The influence of carbon based supports and the role of synthesis procedures on the formation of platinum and platinum-ruthenium clusters and nanoparticles for the development of highly active fuel cell catalysts

Abstract

A simple but effective solvent free method for the synthesis of platinum group metal nanoparticles on carbon nanotubes is presented. The initial work directly compares a typical wet chemical method and an organo-metallic chemical vapour deposition (OMCVD) technique for the production of 10 wt% Platinum on activated carbon and carbon nanotubes. The results obtained clearly showed that the wet chemical method produced materials with poorer physical-chemical characteristics and electrocatalytic activity.
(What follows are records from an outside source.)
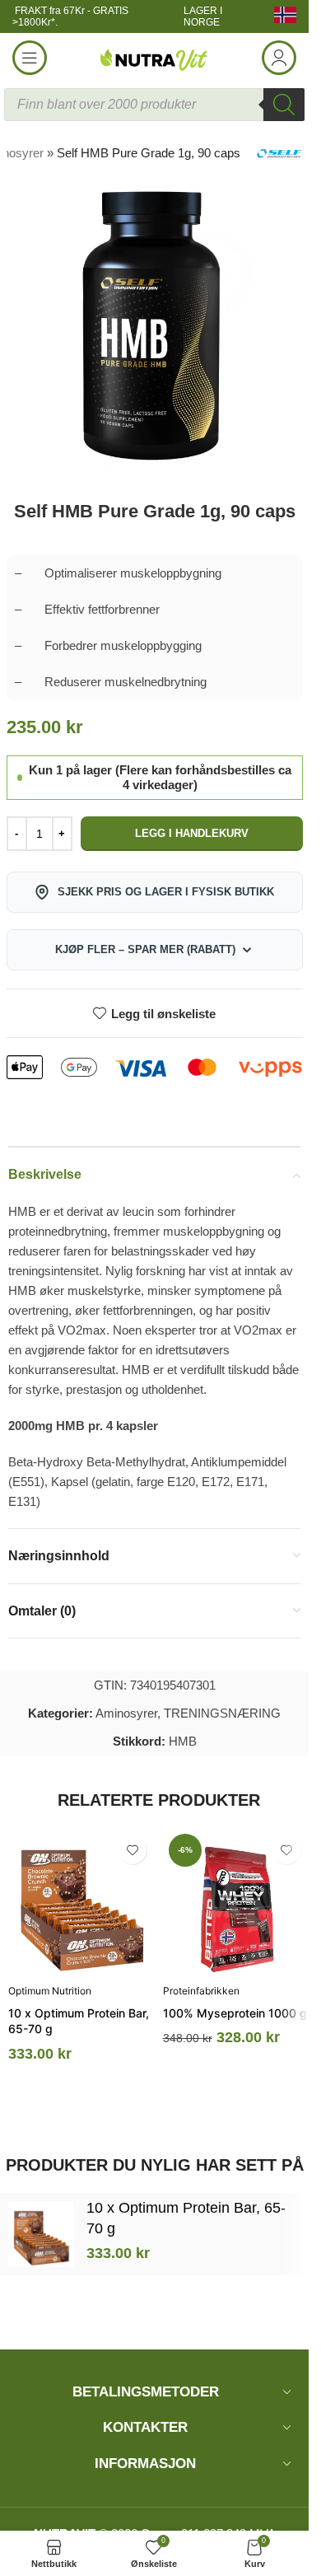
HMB (183, 1741)
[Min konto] (279, 57)
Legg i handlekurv (192, 833)
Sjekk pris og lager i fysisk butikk (166, 892)
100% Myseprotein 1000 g (235, 2013)
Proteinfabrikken (201, 1991)
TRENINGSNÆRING (222, 1713)
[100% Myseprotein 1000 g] (236, 1901)
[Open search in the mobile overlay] (154, 104)
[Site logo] (155, 56)
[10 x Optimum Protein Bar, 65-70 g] (81, 1901)
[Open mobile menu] (29, 57)
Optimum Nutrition (49, 1991)
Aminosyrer (126, 1713)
Also, carbon nanotubes were shown to be a more effective support regardless of the method of synthesis. Subsequent experimental work focused on the use of carbon nanotubes as a support, and the metal-organic chemical vapour deposition method as the synthesis technique. The method was successfully used to produce multiple samples with loadings of 20, 40 and 60 wt% Pt/CNT and a 40 wt% PtRu/CNT. HRTEM studies revealed stabilized clusters of platinum within CNT defects on samples synthesized using the OMCVD technique. The particle size distribution was relatively narrow, and the electrocatalytic activity was comparable or better than the benchmark Johnson Mathey 40 wt% Pt/C or 40 wt% PtRu/C.